## Extrait à lire
········

Se trouvait là, un autre visiteur, au col blanc et à soutane noire, à
laquelle un immense chapelet pendait sur son flanc. Le fils T…, René
était attablé dans leur salle à manger et semblait rédiger ses devoirs.
Le Père B…, missionnaire recruteur, se mit à discuter avec mes parents.
J’entendis une bribe de conversation qui me fit penser que l’on n’était
pas venus en simple visite chez le Justin.
En effet, on parla de dictée, des quatre opérations et d’un petit
problème simple. Tout cela, je pouvais le faire en deux petites heures.
Je rejoignis le René, qui composait et m’installai sur le côté libre de
la table. La dictée ne me semblait pas facile. Elle parlait de toits et
de pignons, que je confondis d’ailleurs avec pigeons. Le problème, par
contre, était facile à résoudre. Après une composition laborieuse, le
Justin nous paya les « Quatre heures ». Je me rappelle de son miel
succulent, qui sortait tout droit de sa ruche, avec sa cire.
Je compris tout de suite, en jetant un regard sur la mine du
Missionnaire, que mon travail était satisfaisant. A la rentrée de
Septembre 1949, je serais au séminaire de P…
Justin nous conduisit, René et moi, à la pension, en Celtaquatre.
L’accueil fut très débonnaire. Le Père supérieur avait une bonne bouille
et un ventre d’Archevêque. Il nous fit prendre une copieuse collation,
dans son logement particulier, avec tartines de beurre, de confiture et
café à l’arôme inoubliable. Il faut dire que c’est la seule fois, dans
cet établissement, quej’ai mangé du beurre, de la confiture et bu du
vrai café…
Je suis le plus jeune élève : j’ai huit ans. C’est étrange, je n’ai pas
le cafard. Je découvre de nombreux camarades, avec lesquels je m’entend
bien. Les journées sont bien remplies. Nous n’avons guère de temps pour
penser à la famille.

········

## Données fournies
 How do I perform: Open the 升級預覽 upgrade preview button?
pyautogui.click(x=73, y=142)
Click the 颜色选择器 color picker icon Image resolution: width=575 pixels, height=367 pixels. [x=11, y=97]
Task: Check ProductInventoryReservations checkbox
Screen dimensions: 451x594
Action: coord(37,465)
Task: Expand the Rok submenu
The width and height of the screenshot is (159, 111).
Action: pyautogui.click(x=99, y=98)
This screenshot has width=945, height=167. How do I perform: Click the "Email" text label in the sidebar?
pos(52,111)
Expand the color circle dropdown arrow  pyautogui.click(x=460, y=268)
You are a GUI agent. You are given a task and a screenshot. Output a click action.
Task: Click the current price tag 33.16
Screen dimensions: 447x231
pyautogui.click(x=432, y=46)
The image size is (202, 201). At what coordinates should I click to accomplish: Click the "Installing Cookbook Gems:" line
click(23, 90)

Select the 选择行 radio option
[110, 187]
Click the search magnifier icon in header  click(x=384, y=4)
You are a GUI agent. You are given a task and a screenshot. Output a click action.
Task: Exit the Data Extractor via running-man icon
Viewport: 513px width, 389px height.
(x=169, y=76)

········

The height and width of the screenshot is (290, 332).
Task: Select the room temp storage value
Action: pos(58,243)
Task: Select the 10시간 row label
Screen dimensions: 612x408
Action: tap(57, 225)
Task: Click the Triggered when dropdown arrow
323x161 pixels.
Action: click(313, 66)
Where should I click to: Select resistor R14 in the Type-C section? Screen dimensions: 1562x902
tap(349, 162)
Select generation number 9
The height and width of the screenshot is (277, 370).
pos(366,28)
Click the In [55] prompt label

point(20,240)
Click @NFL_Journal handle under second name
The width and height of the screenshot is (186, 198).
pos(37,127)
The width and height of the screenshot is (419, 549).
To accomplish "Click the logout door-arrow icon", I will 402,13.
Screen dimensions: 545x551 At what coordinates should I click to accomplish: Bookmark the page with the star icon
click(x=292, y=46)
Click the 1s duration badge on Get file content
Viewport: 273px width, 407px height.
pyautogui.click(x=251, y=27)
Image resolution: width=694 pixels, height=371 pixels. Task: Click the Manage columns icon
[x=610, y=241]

········

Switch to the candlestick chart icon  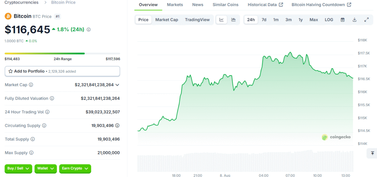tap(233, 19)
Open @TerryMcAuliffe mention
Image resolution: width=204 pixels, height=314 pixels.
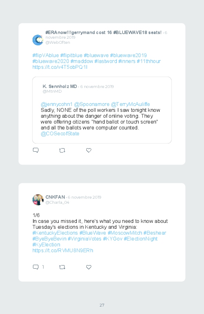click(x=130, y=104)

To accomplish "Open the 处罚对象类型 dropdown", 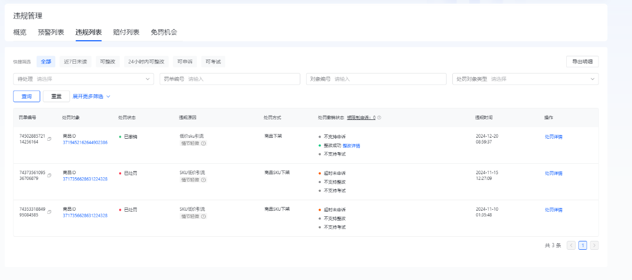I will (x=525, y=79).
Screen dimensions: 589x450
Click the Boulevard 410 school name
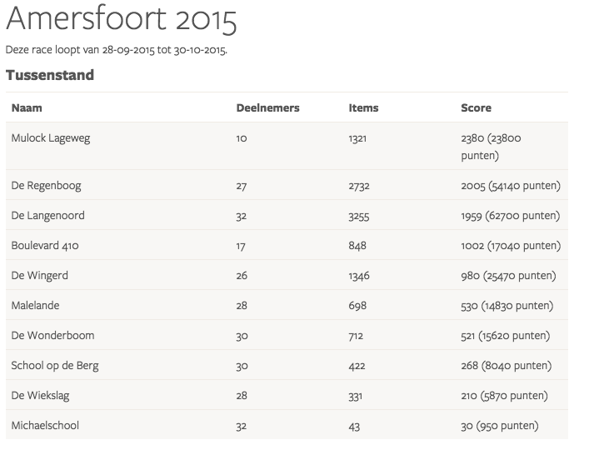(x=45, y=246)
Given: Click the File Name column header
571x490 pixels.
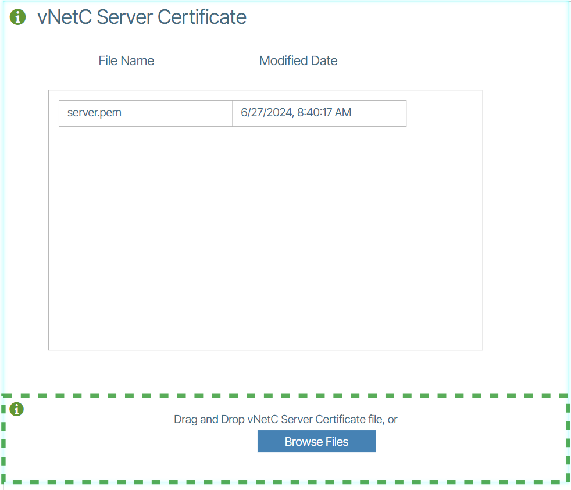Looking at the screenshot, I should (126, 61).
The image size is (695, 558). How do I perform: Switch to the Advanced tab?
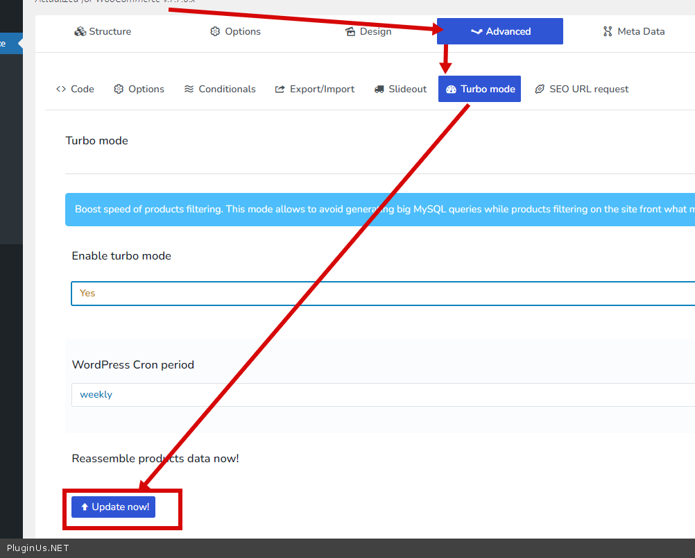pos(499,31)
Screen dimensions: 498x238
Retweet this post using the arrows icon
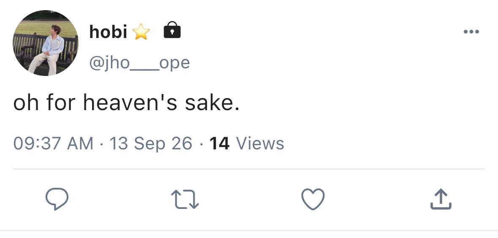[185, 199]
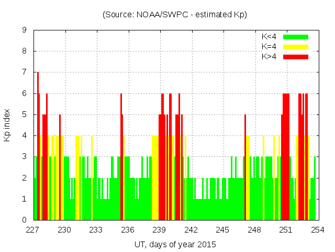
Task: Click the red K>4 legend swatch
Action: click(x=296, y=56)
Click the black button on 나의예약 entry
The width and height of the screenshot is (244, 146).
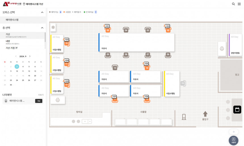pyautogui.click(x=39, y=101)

········

## Consigne 1
Dans l'extrait sur l'entrée au séminaire, quelles épreuves sont citées dans la conversation avec le missionnaire ? Donne-les toutes.
## Consigne 2
Poursuis le récit de l'entrée au séminaire juste après sa dernière phrase.
Les entrées n'ont aucun rôle dans ce travail.

## Réponse attendue 1
La dictée, les quatre opérations et un petit problème simple.

## Réponse attendue 2
En effet, la vie au séminaire, c’est le réveil à 5 H 30. Sitôt levé,
chaque élève va servir la messe basse, à raison de 2 élèves par
ecclésiastique. Il y a une bonne vingtaine de curés… Après la messe,
vers 6 Heures, on retourne au dortoir, pour se laver et faire son lit.
Vers 7 Heures, nous nous rendons au réfectoire, où l’on nous sert
invariablement : café au lait (très baptisé) , tranches de pain et
compote de pommes. Les cours commencent à 8 Heures et sont précédés du «
Pater Noster », que l’on récite au garde-à-vous. Mêmes matières qu’à l’école communale, sauf que les punitions sont plus rigoureuses :
ü 1000 lignes à copier, si fautes d’orthographe, ü Coups de règle sur les doigts si dissipation en cours, A genoux, au pied du bureau du Père instituteur, les bras en croix. ü Pour les plus grosses punitions, les bras en croix sont alourdis par un livre plus ou moins lourd, dans chaque main.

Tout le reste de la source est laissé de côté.